Improvement to Semi-Partitioned Cyclic Executives for Mixed-Criticality Scheduling on Multiprocessor Platforms

• Published in: IEEE access Vol. 8; pp. 223606 - 223617
• Main Author: Zhang, Fengxiang
• Format: Journal Article
• Language: English
• Published: Piscataway IEEE 2020; The Institute of Electrical and Electronics Engineers, Inc. (IEEE)

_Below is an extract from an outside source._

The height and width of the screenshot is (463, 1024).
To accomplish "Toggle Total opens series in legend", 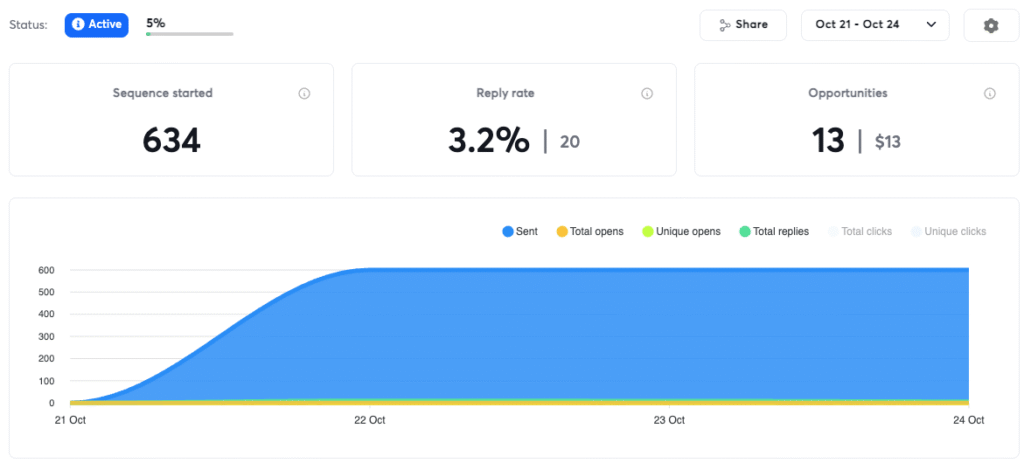I will coord(590,231).
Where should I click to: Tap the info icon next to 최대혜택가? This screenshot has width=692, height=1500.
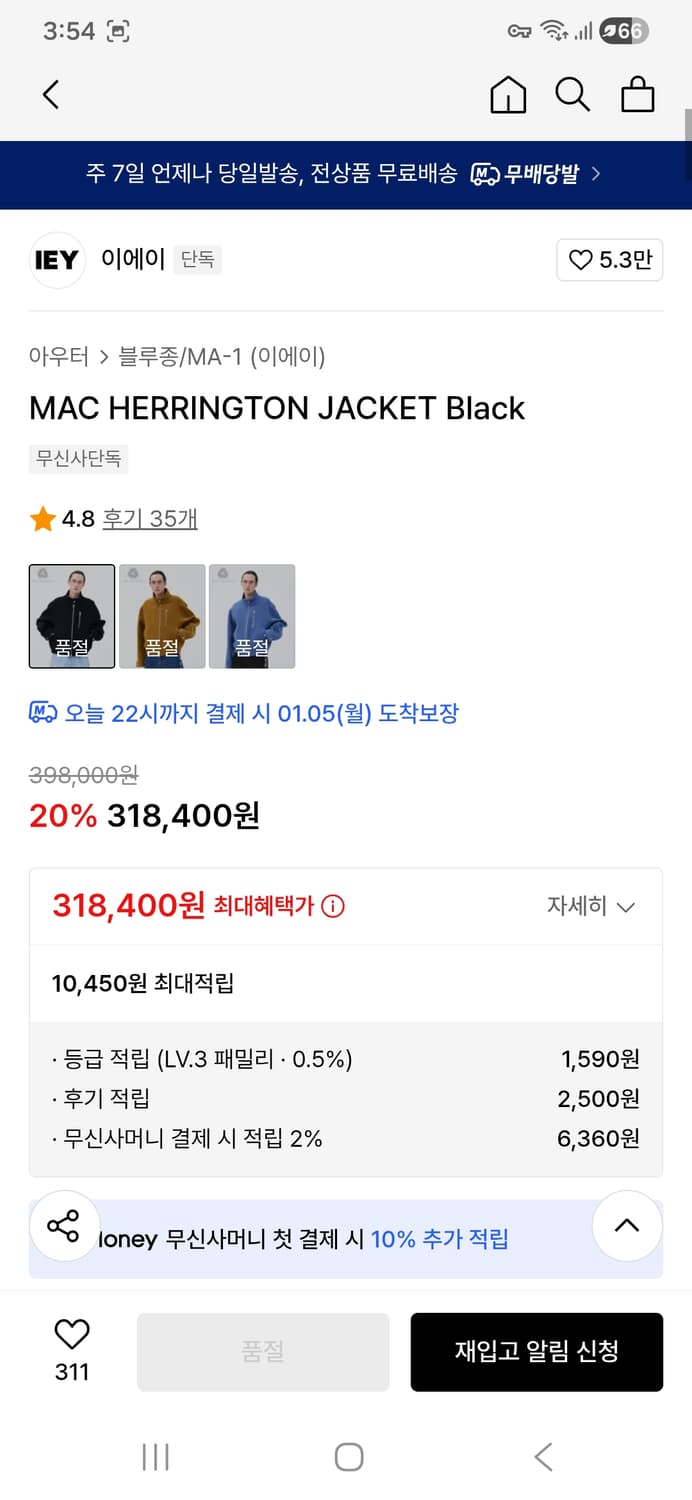coord(331,904)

• Subjects: Algorithms; cyclic executives; Mathematical model; Microprocessors; mixed-criticality systems; multi-core/single-chip multiprocessors; Multiprocessing; Optimization; Processor scheduling; Program processors; real-time and embedded systems; schedulability analysis; Schedules; Scheduling; Scheduling and task partitioning; semi-partitioned scheduling; Switches; Task analysis; Timing
• ISSN: 2169-3536; 2169-3536
• DOI: 10.1109/ACCESS.2020.3044724

This paper focuses on semi-partitioned cyclic executives for mixed-criticality multiprocessor systems in the case of which a job can be split and execute on different processors, this strategy incorporates most of the advantages of the fully partitioned scheduling while further maximising the total processor utilization. We propose algorithms in order to improve the schedulability of such a system. The length of each frame can be reduced to an optimal (minimum) value, which is a necessary schedulability condition for any schedule under this system model (i.e. every processor's capacity is fully utilized within each frame so that the frame cannot be further shortened), whilst all timing requirements of the system are satisfied. By conducting extensive experiments on a very large number of randomly generated job sets, it is demonstrated that our proposed algorithms significantly reduce the required length of each frame; it is possible for almost 100% of the job sets in the experiments to obtain their optimal values with the exception of a very limited number of specific situations. We also prove that when the complete times of some specific jobs are fixed given values, the strategy to shorten the frame presented in this paper is optimal.